= TASK TO CARRY OUT =
Whenever a line in the listing contains "Close", copy that line.

"""

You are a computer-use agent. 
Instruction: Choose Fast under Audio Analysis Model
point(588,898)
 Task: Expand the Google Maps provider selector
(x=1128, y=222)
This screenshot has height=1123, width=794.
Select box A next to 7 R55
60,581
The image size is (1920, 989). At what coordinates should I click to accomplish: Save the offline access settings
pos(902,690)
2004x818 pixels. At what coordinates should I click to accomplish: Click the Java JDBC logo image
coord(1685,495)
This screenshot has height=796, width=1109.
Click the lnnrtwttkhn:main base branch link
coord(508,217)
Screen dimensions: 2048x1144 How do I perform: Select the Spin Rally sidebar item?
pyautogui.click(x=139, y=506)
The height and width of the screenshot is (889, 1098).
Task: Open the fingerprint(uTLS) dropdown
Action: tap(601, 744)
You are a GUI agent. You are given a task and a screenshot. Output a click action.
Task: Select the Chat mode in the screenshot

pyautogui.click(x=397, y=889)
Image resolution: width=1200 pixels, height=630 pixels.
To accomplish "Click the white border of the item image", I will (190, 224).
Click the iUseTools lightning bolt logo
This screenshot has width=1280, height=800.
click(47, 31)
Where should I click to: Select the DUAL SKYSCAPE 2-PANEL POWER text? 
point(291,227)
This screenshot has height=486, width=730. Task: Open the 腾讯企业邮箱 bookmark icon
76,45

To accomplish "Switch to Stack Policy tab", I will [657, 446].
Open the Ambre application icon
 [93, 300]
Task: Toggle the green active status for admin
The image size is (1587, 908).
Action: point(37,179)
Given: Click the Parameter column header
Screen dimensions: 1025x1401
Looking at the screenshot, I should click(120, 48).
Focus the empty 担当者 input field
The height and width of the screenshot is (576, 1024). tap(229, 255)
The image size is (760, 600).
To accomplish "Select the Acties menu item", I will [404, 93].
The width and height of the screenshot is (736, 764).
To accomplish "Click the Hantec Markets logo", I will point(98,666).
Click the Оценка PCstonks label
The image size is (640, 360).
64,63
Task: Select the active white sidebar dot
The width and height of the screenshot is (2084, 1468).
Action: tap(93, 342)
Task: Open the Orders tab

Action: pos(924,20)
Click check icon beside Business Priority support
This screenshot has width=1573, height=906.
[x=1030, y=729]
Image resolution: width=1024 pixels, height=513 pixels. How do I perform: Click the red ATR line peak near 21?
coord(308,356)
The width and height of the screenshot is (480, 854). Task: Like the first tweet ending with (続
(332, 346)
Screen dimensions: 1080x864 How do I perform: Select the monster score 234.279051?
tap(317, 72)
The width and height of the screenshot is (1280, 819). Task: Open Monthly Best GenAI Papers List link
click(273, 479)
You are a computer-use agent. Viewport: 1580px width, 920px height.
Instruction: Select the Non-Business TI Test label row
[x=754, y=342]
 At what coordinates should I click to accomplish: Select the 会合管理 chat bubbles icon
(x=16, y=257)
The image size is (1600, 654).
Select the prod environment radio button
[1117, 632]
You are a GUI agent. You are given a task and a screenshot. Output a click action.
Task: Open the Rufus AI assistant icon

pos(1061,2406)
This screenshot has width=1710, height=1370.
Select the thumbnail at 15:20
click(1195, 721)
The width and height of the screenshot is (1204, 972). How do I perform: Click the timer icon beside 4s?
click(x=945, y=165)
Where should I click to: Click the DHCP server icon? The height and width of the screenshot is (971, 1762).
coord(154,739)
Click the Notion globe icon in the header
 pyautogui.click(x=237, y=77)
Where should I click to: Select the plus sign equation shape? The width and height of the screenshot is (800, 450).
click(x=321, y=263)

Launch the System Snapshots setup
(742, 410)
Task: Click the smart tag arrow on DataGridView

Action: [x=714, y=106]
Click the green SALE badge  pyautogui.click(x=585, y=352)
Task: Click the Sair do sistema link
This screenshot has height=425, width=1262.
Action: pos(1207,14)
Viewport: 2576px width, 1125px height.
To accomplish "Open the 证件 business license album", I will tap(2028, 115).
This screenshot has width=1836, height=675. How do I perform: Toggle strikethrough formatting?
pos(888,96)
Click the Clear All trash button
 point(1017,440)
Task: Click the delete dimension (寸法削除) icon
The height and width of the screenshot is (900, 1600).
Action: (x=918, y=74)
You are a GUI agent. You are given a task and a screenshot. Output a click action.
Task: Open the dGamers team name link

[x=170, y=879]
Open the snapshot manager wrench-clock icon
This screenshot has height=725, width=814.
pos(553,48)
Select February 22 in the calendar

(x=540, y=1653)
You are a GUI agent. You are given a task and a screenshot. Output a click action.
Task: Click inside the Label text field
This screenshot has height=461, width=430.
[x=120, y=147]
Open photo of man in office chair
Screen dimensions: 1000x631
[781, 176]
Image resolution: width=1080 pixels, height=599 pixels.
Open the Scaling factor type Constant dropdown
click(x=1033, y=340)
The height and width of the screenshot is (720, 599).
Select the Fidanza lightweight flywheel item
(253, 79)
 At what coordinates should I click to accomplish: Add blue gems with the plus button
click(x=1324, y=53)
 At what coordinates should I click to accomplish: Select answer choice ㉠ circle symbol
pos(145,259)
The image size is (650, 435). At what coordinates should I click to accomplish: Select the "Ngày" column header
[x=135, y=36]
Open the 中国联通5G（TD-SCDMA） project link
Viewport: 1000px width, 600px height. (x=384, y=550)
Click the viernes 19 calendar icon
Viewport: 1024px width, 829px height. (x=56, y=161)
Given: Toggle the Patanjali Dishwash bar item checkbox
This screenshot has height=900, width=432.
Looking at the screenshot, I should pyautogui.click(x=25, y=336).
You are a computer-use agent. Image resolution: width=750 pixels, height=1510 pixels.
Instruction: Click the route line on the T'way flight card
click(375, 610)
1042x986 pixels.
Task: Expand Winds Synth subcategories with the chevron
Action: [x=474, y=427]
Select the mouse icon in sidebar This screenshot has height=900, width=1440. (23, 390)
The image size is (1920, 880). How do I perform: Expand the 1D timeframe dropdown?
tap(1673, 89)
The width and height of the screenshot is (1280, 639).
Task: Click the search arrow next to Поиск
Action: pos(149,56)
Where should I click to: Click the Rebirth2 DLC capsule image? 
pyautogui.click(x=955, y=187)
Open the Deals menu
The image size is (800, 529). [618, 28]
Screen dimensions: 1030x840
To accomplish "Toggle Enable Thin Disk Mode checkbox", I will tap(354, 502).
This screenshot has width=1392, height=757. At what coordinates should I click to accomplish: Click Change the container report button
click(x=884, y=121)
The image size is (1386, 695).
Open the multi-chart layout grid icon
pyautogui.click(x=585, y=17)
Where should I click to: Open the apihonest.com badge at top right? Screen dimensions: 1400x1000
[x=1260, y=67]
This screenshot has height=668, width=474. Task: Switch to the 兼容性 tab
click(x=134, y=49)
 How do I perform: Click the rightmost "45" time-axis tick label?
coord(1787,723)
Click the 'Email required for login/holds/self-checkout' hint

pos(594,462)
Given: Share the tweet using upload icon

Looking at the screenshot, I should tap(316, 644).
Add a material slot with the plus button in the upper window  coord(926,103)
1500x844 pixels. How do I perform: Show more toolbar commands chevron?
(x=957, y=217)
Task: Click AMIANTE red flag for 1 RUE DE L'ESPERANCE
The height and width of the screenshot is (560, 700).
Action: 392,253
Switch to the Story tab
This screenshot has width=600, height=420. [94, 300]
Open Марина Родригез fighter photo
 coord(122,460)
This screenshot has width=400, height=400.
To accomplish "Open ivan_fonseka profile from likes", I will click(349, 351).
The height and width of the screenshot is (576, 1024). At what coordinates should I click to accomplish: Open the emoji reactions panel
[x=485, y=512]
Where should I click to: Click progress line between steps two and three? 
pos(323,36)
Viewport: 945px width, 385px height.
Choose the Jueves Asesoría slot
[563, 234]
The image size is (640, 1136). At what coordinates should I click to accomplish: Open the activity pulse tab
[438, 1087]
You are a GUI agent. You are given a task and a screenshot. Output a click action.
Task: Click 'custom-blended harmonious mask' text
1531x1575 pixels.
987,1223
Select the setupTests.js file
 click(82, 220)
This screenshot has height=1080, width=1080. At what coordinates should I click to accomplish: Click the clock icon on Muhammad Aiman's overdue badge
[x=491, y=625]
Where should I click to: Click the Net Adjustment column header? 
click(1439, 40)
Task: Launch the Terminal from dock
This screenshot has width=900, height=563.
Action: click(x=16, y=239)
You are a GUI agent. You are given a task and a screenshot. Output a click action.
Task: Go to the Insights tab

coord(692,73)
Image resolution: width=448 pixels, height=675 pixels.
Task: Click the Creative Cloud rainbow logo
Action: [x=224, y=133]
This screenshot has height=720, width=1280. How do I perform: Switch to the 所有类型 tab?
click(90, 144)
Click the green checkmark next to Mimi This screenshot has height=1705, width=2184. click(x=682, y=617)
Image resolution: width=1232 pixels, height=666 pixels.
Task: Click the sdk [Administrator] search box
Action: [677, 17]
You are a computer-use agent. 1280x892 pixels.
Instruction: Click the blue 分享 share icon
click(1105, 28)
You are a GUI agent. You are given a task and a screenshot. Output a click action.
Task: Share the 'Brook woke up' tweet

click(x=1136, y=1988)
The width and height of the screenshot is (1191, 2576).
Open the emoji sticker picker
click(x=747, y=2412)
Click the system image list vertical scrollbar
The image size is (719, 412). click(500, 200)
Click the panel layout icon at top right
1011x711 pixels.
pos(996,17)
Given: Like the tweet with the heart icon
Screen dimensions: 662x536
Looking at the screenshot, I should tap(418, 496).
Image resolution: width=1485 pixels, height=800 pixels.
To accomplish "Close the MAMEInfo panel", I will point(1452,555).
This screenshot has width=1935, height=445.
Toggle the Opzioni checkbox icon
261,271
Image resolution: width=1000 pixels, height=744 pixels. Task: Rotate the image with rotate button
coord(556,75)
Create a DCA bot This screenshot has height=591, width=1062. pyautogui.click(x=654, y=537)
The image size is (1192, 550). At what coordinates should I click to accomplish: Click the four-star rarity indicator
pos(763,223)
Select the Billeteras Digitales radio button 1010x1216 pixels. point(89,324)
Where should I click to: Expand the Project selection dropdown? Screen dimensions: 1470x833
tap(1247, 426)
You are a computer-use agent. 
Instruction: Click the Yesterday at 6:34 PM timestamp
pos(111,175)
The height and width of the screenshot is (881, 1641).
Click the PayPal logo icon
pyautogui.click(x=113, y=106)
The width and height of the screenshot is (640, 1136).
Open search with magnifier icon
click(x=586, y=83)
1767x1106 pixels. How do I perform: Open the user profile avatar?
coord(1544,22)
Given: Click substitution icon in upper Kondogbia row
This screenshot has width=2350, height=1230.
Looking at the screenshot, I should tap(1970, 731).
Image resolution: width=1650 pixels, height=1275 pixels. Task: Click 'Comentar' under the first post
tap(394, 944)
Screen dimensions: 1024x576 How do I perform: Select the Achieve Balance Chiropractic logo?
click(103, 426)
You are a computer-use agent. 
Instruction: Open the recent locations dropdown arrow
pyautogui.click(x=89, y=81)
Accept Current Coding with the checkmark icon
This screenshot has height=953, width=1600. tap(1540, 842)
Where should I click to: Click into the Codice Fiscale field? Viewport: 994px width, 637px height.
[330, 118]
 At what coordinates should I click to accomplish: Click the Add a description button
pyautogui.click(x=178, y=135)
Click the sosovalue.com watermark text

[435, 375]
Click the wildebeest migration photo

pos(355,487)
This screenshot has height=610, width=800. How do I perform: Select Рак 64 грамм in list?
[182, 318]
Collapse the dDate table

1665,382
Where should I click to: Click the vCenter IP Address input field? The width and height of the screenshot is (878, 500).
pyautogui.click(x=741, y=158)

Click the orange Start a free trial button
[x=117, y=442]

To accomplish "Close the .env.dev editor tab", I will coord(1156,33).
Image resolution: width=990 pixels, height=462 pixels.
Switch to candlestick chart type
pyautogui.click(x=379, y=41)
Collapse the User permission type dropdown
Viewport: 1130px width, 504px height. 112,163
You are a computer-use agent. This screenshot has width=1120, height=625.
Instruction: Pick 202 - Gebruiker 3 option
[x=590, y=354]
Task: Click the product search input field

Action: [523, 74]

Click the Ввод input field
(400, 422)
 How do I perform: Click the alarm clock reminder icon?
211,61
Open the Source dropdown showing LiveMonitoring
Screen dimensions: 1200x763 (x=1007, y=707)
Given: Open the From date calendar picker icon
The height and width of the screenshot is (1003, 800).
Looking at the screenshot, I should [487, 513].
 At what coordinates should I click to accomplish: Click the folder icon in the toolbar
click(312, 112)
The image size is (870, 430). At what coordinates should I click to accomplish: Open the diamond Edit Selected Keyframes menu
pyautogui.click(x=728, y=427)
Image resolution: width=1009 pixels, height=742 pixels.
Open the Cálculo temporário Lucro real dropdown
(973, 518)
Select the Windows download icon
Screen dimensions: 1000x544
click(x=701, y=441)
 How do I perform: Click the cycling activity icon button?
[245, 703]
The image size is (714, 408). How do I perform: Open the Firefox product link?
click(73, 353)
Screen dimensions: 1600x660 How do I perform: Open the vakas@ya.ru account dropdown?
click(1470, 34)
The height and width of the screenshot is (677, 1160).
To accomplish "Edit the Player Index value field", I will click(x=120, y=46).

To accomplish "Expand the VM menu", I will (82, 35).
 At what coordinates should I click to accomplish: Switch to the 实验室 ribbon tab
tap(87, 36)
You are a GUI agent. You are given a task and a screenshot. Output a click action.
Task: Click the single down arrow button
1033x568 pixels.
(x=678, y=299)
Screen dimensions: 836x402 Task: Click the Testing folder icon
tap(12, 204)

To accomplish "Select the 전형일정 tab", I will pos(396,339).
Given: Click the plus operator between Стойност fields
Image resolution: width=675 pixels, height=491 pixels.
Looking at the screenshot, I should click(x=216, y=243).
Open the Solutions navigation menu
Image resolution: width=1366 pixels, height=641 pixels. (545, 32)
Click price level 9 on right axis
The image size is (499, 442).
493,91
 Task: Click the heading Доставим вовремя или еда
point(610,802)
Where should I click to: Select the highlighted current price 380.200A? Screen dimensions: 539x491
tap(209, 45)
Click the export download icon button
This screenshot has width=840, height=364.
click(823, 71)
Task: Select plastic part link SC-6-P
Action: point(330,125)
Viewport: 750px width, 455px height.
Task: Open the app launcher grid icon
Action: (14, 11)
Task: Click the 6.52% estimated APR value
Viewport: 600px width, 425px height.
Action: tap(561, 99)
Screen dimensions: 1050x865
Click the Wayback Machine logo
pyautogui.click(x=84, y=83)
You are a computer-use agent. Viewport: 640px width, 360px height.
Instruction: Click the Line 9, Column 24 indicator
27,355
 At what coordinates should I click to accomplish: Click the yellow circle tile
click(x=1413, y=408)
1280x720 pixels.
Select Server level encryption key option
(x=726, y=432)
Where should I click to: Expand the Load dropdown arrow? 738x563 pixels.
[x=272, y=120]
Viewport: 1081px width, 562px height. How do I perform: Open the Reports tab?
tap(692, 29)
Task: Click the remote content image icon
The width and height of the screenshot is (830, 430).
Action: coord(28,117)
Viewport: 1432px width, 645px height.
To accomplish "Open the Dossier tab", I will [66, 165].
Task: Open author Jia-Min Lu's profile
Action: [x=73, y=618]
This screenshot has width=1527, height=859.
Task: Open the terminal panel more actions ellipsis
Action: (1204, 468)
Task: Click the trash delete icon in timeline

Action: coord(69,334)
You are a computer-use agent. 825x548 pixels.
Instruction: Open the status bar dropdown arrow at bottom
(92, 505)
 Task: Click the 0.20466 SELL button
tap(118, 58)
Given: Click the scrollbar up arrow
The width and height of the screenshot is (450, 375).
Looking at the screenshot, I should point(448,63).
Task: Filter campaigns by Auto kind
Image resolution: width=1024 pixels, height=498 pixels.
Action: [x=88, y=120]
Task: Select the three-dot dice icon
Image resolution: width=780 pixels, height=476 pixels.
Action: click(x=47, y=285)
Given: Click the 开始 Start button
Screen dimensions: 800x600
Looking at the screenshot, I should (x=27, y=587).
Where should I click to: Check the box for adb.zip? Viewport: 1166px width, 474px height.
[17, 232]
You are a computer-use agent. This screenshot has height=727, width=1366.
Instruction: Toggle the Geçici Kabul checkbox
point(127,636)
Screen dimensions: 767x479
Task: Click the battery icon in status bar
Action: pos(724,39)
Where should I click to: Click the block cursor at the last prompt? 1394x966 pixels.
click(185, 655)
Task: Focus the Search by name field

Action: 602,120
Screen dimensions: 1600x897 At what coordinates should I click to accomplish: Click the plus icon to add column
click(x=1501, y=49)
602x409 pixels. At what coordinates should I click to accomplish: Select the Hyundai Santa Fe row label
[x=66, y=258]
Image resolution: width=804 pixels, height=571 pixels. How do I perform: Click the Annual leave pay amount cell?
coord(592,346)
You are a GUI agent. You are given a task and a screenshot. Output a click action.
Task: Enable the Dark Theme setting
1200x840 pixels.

"""

= RESPONSE =
To accomplish "Close the MAMEInfo panel", I will point(1452,555).
To accomplish "Close the .env.dev editor tab", I will coord(1156,33).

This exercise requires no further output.